Justice Fried also concludes that Ms. Barasch has appraisal rights for her shares in the Satellite Companies, for two reasons. First, he notes that the notices of special meeting given to the Satellite Companies shareholders advised of the shareholders’ appraisal rights in the event that they elected not to accept additional shares in Williams Oldco upon the merger and extinguishment of their shares in the Satellite Companies. Second, Justice Fried finds an absence of authority for the respondents’ contention “that the shareholders of a corporation that is merged into another, and then dissolved, lose their right to an appraisal merely because they also happen to own separate shares in the surviving company.”
Ms.
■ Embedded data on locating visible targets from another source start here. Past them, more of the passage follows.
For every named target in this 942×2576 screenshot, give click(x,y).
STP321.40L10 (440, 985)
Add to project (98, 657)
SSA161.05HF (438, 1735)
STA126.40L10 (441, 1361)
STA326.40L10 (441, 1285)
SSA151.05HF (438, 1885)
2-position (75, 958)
Barasch comes up short on her request for a $1.1 million interim payment of her fair value award, which Justice Fried denies “given that no approximate value of the shares has yet been determined.” However, he does grant her partial summary judgment on her claim for costs and attorneys’ fees based on the respondents’ failure to make any offer for her shares and their failure to commence an appraisal proceeding within the applicable period under BCL §623. Justice Fried accordingly orders that Ms. Barasch is entitled “to recover her costs in commencing this proceeding and, to the extent that the fair value of her shares is found to materially exceed the prior valuation set by respondents, to an award of her attorneys’ fees, the amounts of each to be determined in the course of the appraisal hearing.”
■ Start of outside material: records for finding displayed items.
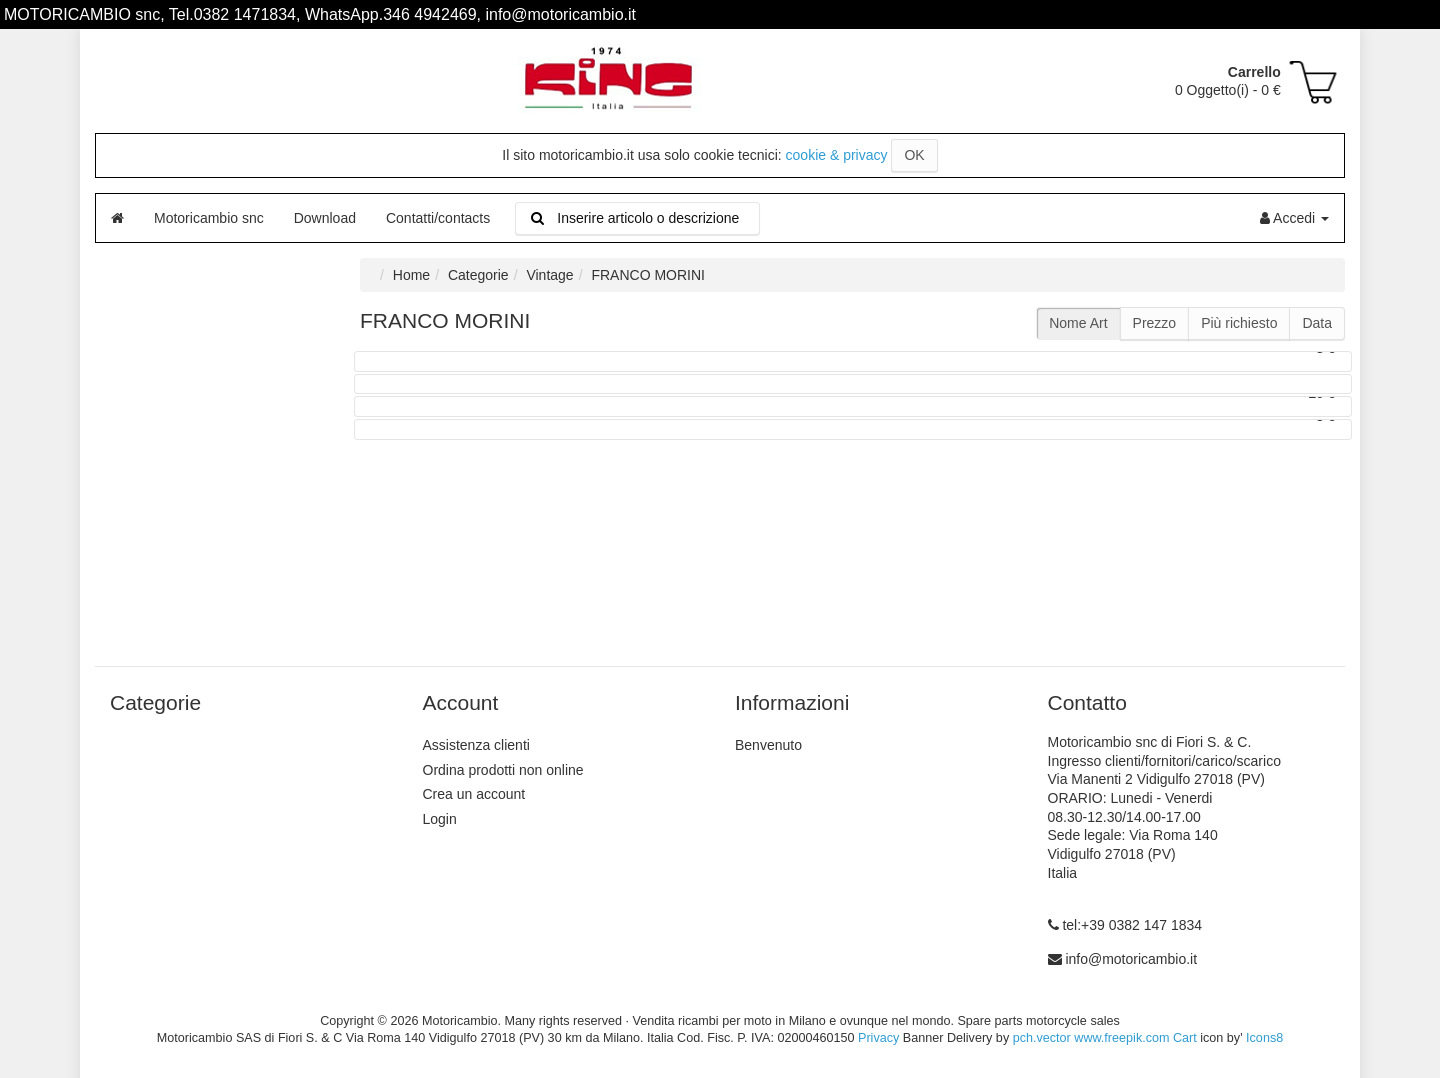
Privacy (878, 1038)
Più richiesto (1239, 323)
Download (325, 218)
According to Ms. Barasch’s memorandum of law, the deal with FirstService was valued around $42 million at the time of the transaction. If awarded a pro rata share of that figure, Ms. Barasch’s 10.33% interest would come to around $4.2 million.
Update November 29, 2012: The Apellate Division, First Department, on November 27, 2012, issued an order (read here) affirming Justice Fried’s decision on the ground that Williams Oldco’s September 29, 2008, notice of shareholder meeting estopped it from denying that it disposed of substantially all of its assets.